• EXERCISE REQUIREMENTS: Please set down each line of the data again, unchanged.

[Dataset entries]
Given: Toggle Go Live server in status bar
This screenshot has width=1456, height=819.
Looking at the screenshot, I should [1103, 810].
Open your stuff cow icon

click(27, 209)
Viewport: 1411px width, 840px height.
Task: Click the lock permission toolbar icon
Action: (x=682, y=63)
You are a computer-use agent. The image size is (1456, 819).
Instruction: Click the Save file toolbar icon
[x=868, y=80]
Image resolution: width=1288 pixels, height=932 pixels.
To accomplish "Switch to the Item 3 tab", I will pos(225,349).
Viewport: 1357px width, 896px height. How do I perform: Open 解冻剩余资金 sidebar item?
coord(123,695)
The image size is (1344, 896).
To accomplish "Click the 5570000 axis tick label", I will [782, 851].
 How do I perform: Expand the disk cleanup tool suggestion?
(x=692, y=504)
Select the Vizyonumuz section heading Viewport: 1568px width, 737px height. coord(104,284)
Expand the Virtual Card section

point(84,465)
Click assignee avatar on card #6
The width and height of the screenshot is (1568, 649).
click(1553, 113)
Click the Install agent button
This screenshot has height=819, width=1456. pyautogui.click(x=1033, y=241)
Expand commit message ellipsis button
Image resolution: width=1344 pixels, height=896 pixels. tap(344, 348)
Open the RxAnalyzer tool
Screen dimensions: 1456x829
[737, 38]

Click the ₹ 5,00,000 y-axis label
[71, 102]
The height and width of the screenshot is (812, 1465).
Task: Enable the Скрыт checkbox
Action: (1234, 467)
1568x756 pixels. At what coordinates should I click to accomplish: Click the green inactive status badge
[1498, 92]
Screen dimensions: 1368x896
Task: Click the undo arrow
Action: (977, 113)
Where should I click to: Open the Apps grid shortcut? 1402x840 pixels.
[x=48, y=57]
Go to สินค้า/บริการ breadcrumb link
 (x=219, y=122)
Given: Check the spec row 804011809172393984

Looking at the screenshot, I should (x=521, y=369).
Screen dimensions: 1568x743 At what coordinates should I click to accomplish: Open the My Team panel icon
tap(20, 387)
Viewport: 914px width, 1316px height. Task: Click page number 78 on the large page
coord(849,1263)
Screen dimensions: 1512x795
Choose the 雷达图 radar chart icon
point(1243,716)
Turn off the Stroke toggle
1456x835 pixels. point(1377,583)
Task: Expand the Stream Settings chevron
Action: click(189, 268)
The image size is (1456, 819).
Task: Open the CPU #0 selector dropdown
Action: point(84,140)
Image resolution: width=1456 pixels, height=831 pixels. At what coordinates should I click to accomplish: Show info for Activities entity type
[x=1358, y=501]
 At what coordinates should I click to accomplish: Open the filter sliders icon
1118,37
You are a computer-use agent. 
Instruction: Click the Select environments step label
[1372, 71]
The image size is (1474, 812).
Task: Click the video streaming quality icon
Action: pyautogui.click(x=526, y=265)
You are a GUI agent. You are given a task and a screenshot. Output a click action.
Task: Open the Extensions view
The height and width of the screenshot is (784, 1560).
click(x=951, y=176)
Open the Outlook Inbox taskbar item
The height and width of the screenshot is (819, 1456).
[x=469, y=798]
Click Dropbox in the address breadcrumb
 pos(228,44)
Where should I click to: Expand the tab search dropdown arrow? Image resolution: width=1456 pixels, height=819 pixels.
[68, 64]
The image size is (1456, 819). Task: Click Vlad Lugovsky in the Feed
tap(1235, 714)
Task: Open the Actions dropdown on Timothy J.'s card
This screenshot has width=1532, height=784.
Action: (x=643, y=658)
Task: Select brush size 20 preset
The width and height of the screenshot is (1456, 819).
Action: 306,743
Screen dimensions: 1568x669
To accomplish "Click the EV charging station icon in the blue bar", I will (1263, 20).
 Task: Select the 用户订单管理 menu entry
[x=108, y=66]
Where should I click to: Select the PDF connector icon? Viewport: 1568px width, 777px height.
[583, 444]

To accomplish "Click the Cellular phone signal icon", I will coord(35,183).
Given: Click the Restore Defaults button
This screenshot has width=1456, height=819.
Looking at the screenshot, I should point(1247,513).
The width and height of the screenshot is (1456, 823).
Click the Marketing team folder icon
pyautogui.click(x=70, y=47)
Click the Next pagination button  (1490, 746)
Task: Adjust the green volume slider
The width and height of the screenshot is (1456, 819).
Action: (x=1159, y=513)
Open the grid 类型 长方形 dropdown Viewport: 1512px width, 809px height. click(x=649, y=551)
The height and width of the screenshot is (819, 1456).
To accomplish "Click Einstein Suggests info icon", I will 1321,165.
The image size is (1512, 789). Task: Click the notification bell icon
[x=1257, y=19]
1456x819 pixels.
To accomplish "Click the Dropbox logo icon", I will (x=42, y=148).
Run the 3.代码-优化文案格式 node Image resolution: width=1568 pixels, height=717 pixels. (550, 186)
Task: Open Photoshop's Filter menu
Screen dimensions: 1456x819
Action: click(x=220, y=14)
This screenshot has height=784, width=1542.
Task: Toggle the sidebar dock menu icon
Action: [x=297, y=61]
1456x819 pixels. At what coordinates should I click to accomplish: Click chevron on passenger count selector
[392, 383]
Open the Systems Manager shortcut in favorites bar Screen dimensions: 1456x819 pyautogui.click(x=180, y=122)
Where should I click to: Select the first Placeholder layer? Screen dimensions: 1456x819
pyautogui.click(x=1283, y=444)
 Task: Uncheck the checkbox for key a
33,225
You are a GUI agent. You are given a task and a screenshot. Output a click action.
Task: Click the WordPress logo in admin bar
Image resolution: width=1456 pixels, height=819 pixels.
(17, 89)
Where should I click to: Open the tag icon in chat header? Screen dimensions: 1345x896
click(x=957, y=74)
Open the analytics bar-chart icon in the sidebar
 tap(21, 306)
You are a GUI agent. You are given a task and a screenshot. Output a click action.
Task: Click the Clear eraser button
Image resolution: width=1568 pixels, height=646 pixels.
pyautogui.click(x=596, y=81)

• COMPLETED EXERCISE:
Given: Toggle Go Live server in status bar
This screenshot has width=1456, height=819.
Looking at the screenshot, I should [1103, 810].
Open your stuff cow icon

click(27, 209)
Viewport: 1411px width, 840px height.
Task: Click the lock permission toolbar icon
Action: (x=682, y=63)
You are a computer-use agent. The image size is (1456, 819).
Instruction: Click the Save file toolbar icon
[x=868, y=80]
Image resolution: width=1288 pixels, height=932 pixels.
To accomplish "Switch to the Item 3 tab", I will pos(225,349).
Viewport: 1357px width, 896px height. How do I perform: Open 解冻剩余资金 sidebar item?
coord(123,695)
The image size is (1344, 896).
To accomplish "Click the 5570000 axis tick label", I will [782, 851].
 How do I perform: Expand the disk cleanup tool suggestion?
(x=692, y=504)
Select the Vizyonumuz section heading Viewport: 1568px width, 737px height. coord(104,284)
Expand the Virtual Card section

point(84,465)
Click assignee avatar on card #6
The width and height of the screenshot is (1568, 649).
click(1553, 113)
Click the Install agent button
This screenshot has height=819, width=1456. pyautogui.click(x=1033, y=241)
Expand commit message ellipsis button
Image resolution: width=1344 pixels, height=896 pixels. tap(344, 348)
Open the RxAnalyzer tool
Screen dimensions: 1456x829
[737, 38]

Click the ₹ 5,00,000 y-axis label
[71, 102]
The height and width of the screenshot is (812, 1465).
Task: Enable the Скрыт checkbox
Action: (1234, 467)
1568x756 pixels. At what coordinates should I click to accomplish: Click the green inactive status badge
[1498, 92]
Screen dimensions: 1368x896
Task: Click the undo arrow
Action: (977, 113)
Where should I click to: Open the Apps grid shortcut? 1402x840 pixels.
[x=48, y=57]
Go to สินค้า/บริการ breadcrumb link
 (x=219, y=122)
Given: Check the spec row 804011809172393984

Looking at the screenshot, I should (x=521, y=369).
Screen dimensions: 1568x743 At what coordinates should I click to accomplish: Open the My Team panel icon
tap(20, 387)
Viewport: 914px width, 1316px height. Task: Click page number 78 on the large page
coord(849,1263)
Screen dimensions: 1512x795
Choose the 雷达图 radar chart icon
point(1243,716)
Turn off the Stroke toggle
1456x835 pixels. point(1377,583)
Task: Expand the Stream Settings chevron
Action: click(189, 268)
The image size is (1456, 819).
Task: Open the CPU #0 selector dropdown
Action: point(84,140)
Image resolution: width=1456 pixels, height=831 pixels. At what coordinates should I click to accomplish: Show info for Activities entity type
[x=1358, y=501]
 At what coordinates should I click to accomplish: Open the filter sliders icon
1118,37
You are a computer-use agent. 
Instruction: Click the Select environments step label
[1372, 71]
The image size is (1474, 812).
Task: Click the video streaming quality icon
Action: pyautogui.click(x=526, y=265)
You are a GUI agent. You are given a task and a screenshot. Output a click action.
Task: Open the Extensions view
The height and width of the screenshot is (784, 1560).
click(x=951, y=176)
Open the Outlook Inbox taskbar item
The height and width of the screenshot is (819, 1456).
[x=469, y=798]
Click Dropbox in the address breadcrumb
 pos(228,44)
Where should I click to: Expand the tab search dropdown arrow? Image resolution: width=1456 pixels, height=819 pixels.
[68, 64]
The image size is (1456, 819). Task: Click Vlad Lugovsky in the Feed
tap(1235, 714)
Task: Open the Actions dropdown on Timothy J.'s card
This screenshot has width=1532, height=784.
Action: (x=643, y=658)
Task: Select brush size 20 preset
The width and height of the screenshot is (1456, 819).
Action: 306,743
Screen dimensions: 1568x669
To accomplish "Click the EV charging station icon in the blue bar", I will (1263, 20).
 Task: Select the 用户订单管理 menu entry
[x=108, y=66]
Where should I click to: Select the PDF connector icon? Viewport: 1568px width, 777px height.
[583, 444]

To accomplish "Click the Cellular phone signal icon", I will coord(35,183).
Given: Click the Restore Defaults button
This screenshot has width=1456, height=819.
Looking at the screenshot, I should point(1247,513).
The width and height of the screenshot is (1456, 823).
Click the Marketing team folder icon
pyautogui.click(x=70, y=47)
Click the Next pagination button  (1490, 746)
Task: Adjust the green volume slider
The width and height of the screenshot is (1456, 819).
Action: (x=1159, y=513)
Open the grid 类型 长方形 dropdown Viewport: 1512px width, 809px height. click(x=649, y=551)
The height and width of the screenshot is (819, 1456).
To accomplish "Click Einstein Suggests info icon", I will 1321,165.
The image size is (1512, 789). Task: Click the notification bell icon
[x=1257, y=19]
1456x819 pixels.
To accomplish "Click the Dropbox logo icon", I will (x=42, y=148).
Run the 3.代码-优化文案格式 node Image resolution: width=1568 pixels, height=717 pixels. (550, 186)
Task: Open Photoshop's Filter menu
Screen dimensions: 1456x819
Action: click(x=220, y=14)
This screenshot has height=784, width=1542.
Task: Toggle the sidebar dock menu icon
Action: [x=297, y=61]
1456x819 pixels. At what coordinates should I click to accomplish: Click chevron on passenger count selector
[392, 383]
Open the Systems Manager shortcut in favorites bar Screen dimensions: 1456x819 pyautogui.click(x=180, y=122)
Where should I click to: Select the first Placeholder layer? Screen dimensions: 1456x819
pyautogui.click(x=1283, y=444)
 Task: Uncheck the checkbox for key a
33,225
You are a GUI agent. You are given a task and a screenshot. Output a click action.
Task: Click the WordPress logo in admin bar
Image resolution: width=1456 pixels, height=819 pixels.
(17, 89)
Where should I click to: Open the tag icon in chat header? Screen dimensions: 1345x896
click(x=957, y=74)
Open the analytics bar-chart icon in the sidebar
 tap(21, 306)
You are a GUI agent. You are given a task and a screenshot. Output a click action.
Task: Click the Clear eraser button
Image resolution: width=1568 pixels, height=646 pixels.
pyautogui.click(x=596, y=81)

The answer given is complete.